In January 2022, BMW released a statement acknowledging the presence of a technical issue with the N57 engine which contributed to instances of police vehicles in the United Kingdom catching fire, including one case in January 2020 which resulted in the death of a British police officer. This issue led to police forces across the United Kingdom withdrawing, retiring or limiting the speed of vehicles powered by the N57 engine, preventing their use in pursuits. In the press release, BMW stated “This issue is associated with the particular way in which the police operate these high-performance vehicles […] there is no need for action on civilian vehicles”.

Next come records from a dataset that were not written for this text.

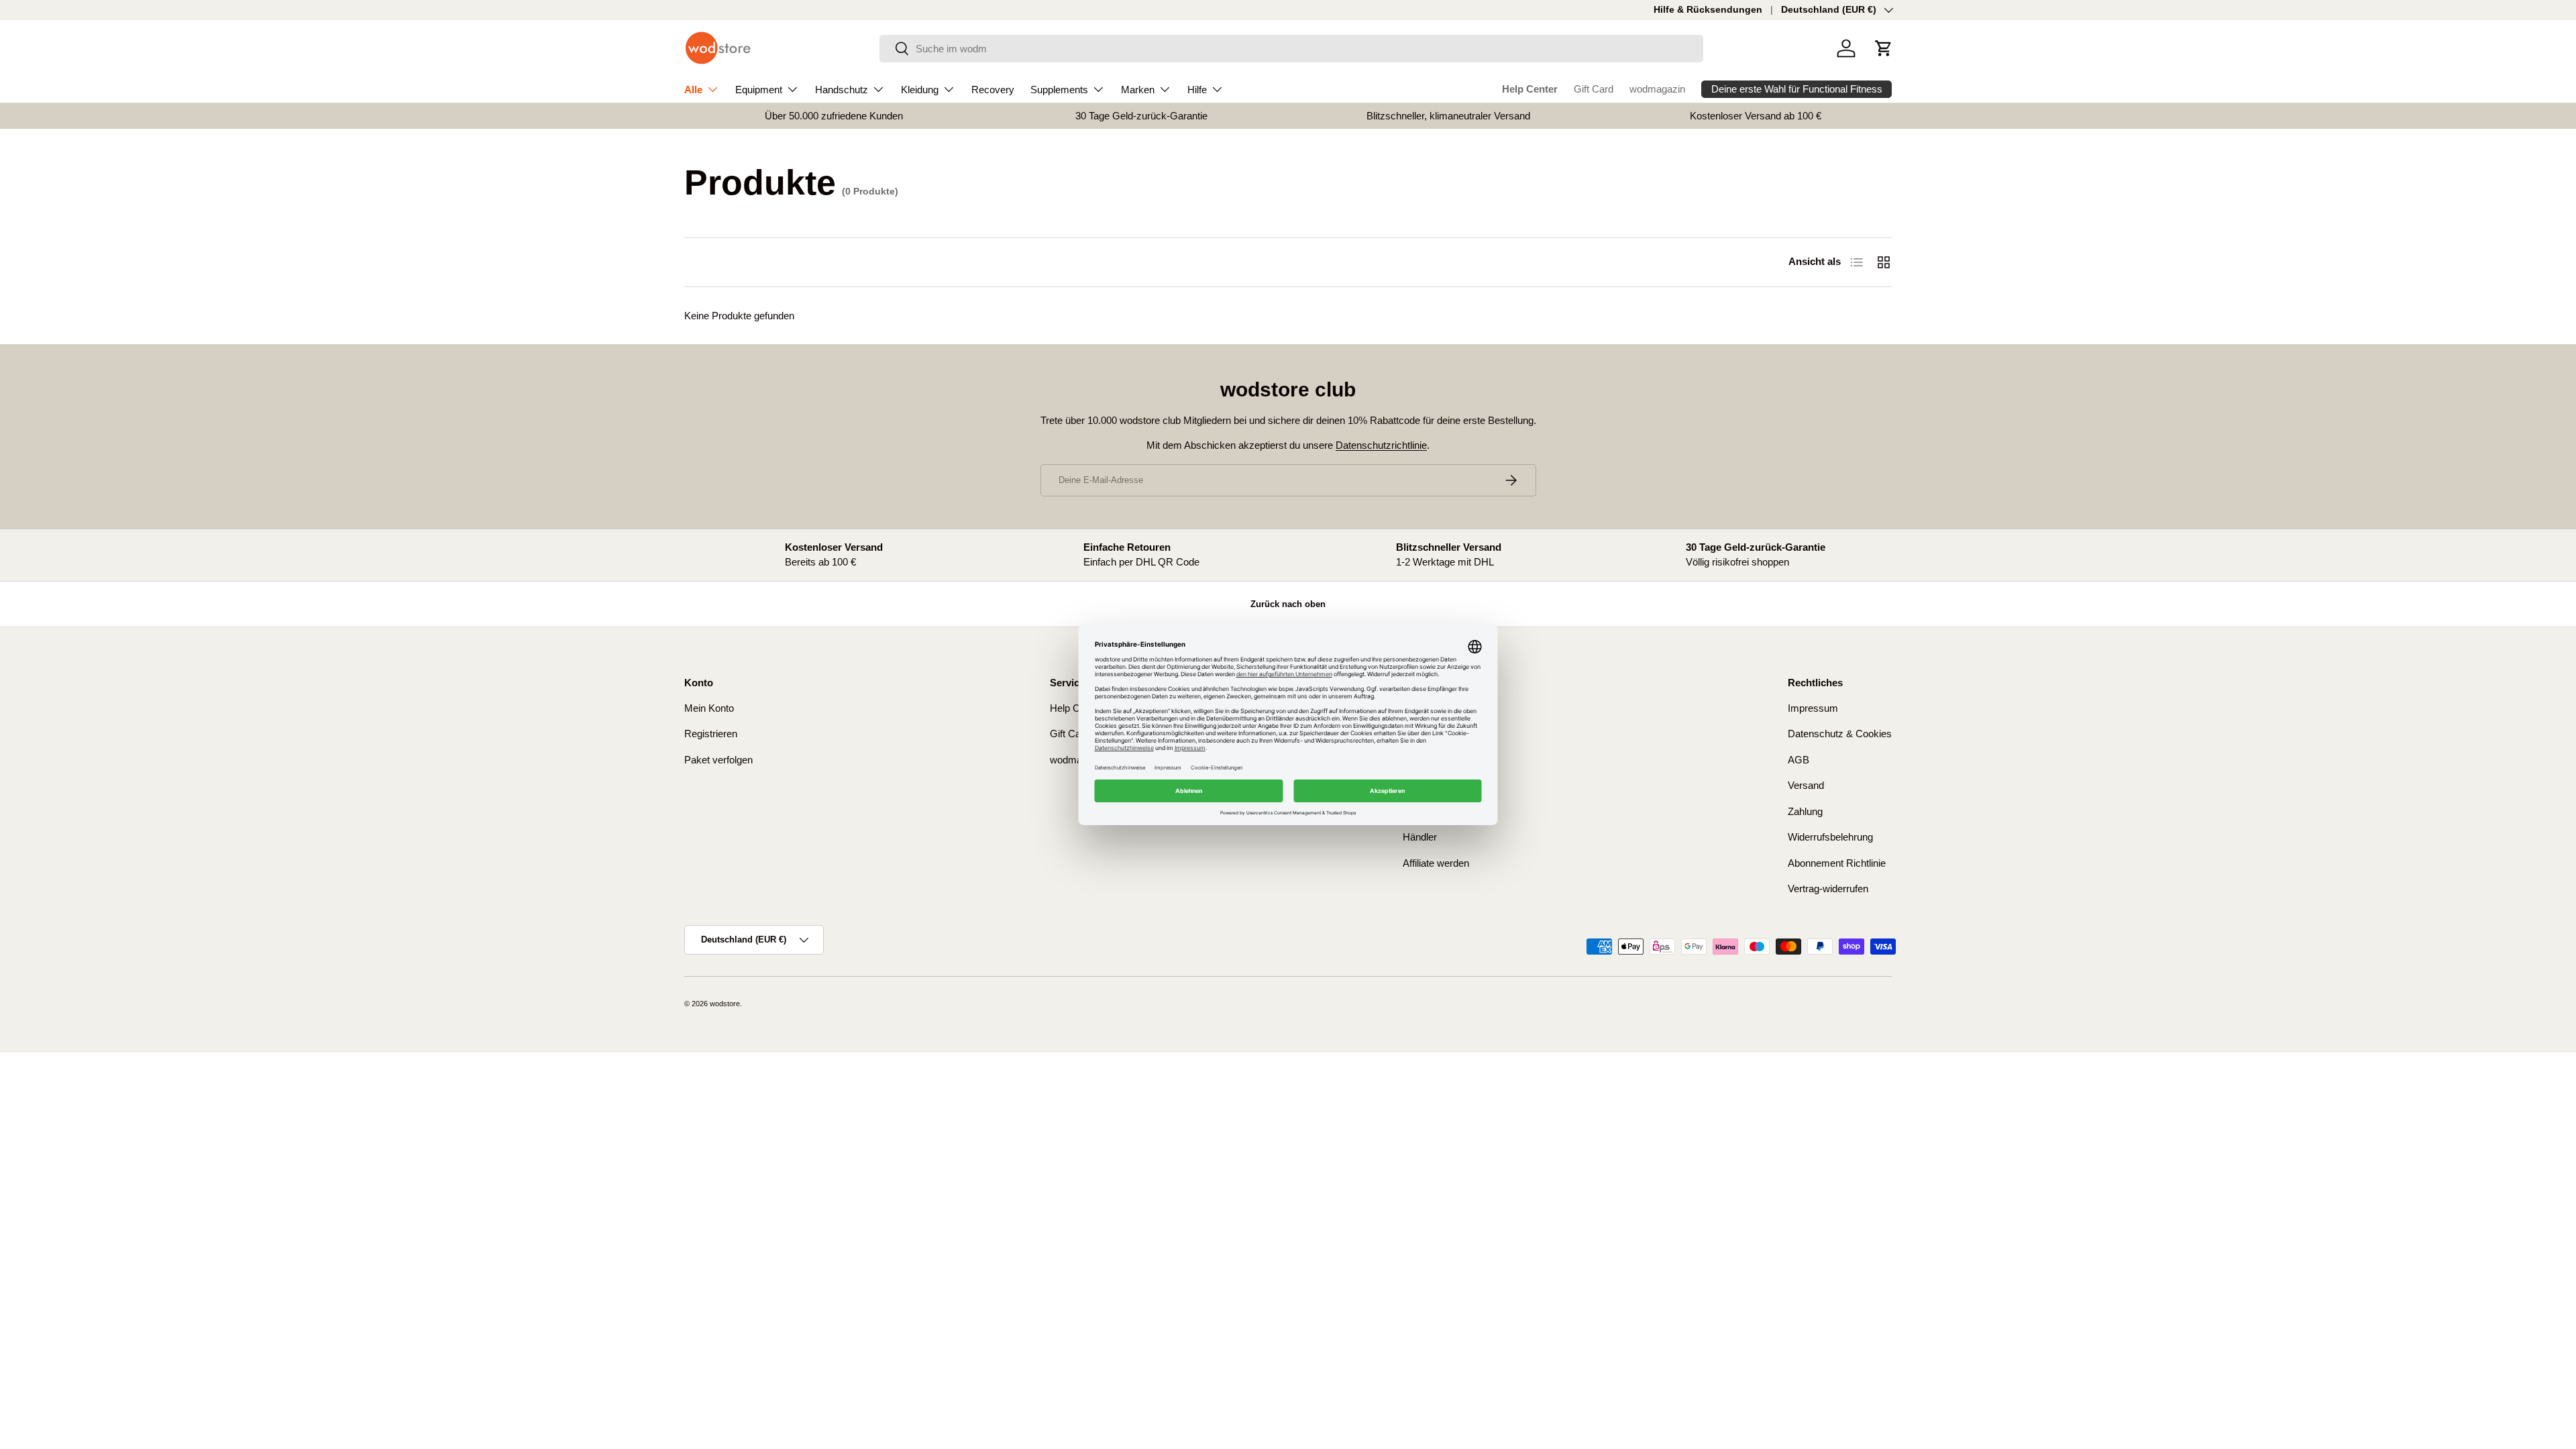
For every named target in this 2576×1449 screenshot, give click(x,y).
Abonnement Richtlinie (1837, 863)
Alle (693, 89)
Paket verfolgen (718, 759)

It was reported that the issue was caused by high-speed driving after long periods of engine idling.

Safety concerns about this engine in 2016, and the 2022 inquest into the death of PC Nicholas Dumphreys on 26 January 2020, had the consequence that in January 2023, BMW stopped supplying cars to UK police altogether and closed down their International and Specialist Sales Division at their dealership in Park Lane, Mayfair. Police forces are instead moving to other brands, such as the Volvo XC90 and Volkswagen Touareg.